Lactate has long been a problem in mammalian cell culture, requiring rigid bioprocess strategies to control. We show that simultaneous knockout of lactate dehydrogenase and ancillary regulatory enzymes reduces culture lactate to negligible levels. The resulting Warburg-null lines retain the same growth rate while gaining an extended proliferative period. The cells remain amenable to standard workflows for generating protein producing lines and maintain mature glycan structures. These cells are thus an attractive starting host cell line for industrial purposes.

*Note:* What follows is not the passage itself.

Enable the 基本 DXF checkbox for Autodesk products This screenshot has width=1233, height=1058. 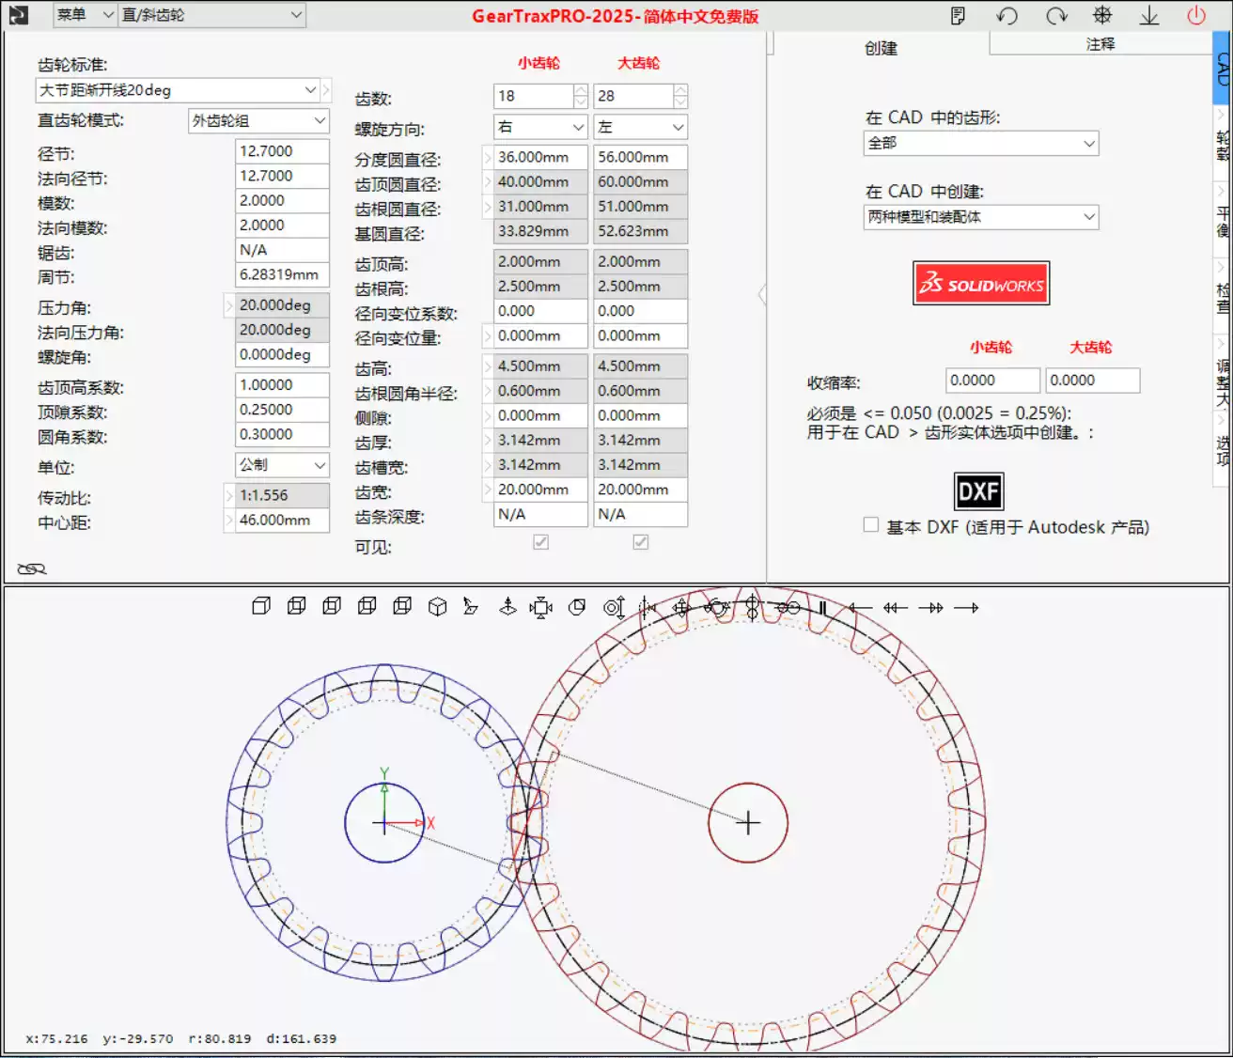click(x=870, y=524)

10:05 Networking Coffee Break

IMPROVING QUALITY

10:30  A Bioinformatics Approach to Genome to Phenome Predictions in CHO Cell Lines

Derrick Scott, PhD, Assistant Professor, Biological Sciences, and Director, Bioinformatics, Delaware State University

CHO cells are the most important host cells used in manufacturing more than 50% of biologic medicines (also called biopharmaceuticals), with global sales over $120 billion per year.  We are poised to establish new systems biology approaches that will allow the community to leverage the CHO genome and gain a detailed understanding of the CHO phenome to advance patient access to expensive medicines.

11:00  Optimizing Biologics by Cell-Based Glycoengineering

Claus Kristensen, PhD, CEO, GlycoDisplay Aps

Glycan structures on proteins are important for circulation, targeting and efficacy of glycoprotein therapeutics and therefore Glycodisplay work on improving biologics by optimizing glycans. Using a cell-based platform we display different glycan structures onto therapeutic protein candidates and screen for improved therapeutics. Glycodisplay has now completed glyco-optimization of the alpha-Galactosidase enzyme, which is missing in Fabry disease and discovered a novel Long-Acting GlycoDesign (LAGD) which improve circulation and biodistribution. The LAGD alpha-Galactosidase is a potential Biobetter for treatment of Fabry disease.

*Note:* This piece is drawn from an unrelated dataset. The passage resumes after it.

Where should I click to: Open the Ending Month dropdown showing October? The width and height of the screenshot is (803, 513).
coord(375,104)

11:30  Flow Cytometry: An Indispensable Tool in Biomanufacturing Cell Line Generation and Process Development

Lina Chakrabarti, PhD, Senior Manager, R&D, AstraZeneca

Biopharmaceutical products are expected to be well characterized and consistent in quality to ensure patient safety and drug efficacy. We routinely utilize the unlimited applications of flow cytometry in the key processes of biomanufacturing, from monoclonal cell line generation to bioprocess development. Flow cytometry provides a far-reaching tool not only by allowing rapid analysis of millions of cells and enabling isolation of individual cells with defined cellular characteristics, but also by advancing the optimization of cell line selection process.

12:00 pm Enjoy Lunch on Your Own

1:15 Session Break

IMPROVING PROCESSES

1:25 Chairperson’s Remarks

Elli Makrydaki, MS, Graduate Research and Teaching Assistant, Chemical Engineering, Imperial College London

1:30  An Artificial Golgi Reactor as an Alternative Method for Targeted Cell-Free Glycosylation

Elli Makrydaki, MRes, MEng, Graduate Research and Teaching Assistant, Chemical Engineering, Imperial College London

We propose the design of an Artificial Golgi reactor for in vitro glycosylation of mAbs in a cell free system. By expressing selected glycosyltransferases and immobilising them on streptavidin coated beads we achieve sequential enzymatic reactions. By combining the benefits of a cell free system and the stability offered by immobilisation, the Artificial Golgi reactor can be an alternative production platform allowing enhanced product quality.

2:00  Establishing a Robust HeLa Cell Line Screening Platform for Rapid, Scalable rAAV Production

Aubrey R. Tiernan, PhD, Associate Director and Head, Cell Line Development, Ultragenyx Gene Therapy

One challenge for cell line development in industry is to generate highly productive stable cell lines within the shortest time frame possible. This presentation will cover lessons learned over three years in establishing a robust, high throughput HeLa suspension screening platform to generate stable monoclonal producer cell lines suitable for Phase III clinical trial/commercial rAAV production.

2:30  Driving Biological Discovery: An Expanding Toolkit for Affinity Proteomics

John LaCava, PhD, Research Assistant Professor, Laboratory of Cellular and Structural Biology, The Rockefeller University

It remains challenging to transfer intact physiological macromolecules from their native sources into suitably stabilizing in vitro environments. To address this, we developed an interactome capture platform that is akin to a crystallographic screen. The approach will be summarized in this talk, leveraging research vignettes. Our long-term objective is to enable the transfer of cognate healthy and pathogenic macromolecules from their in vivo milieus into test tubes, for biochemical, structural, and mechanistic studies.

3:00 Close of Conference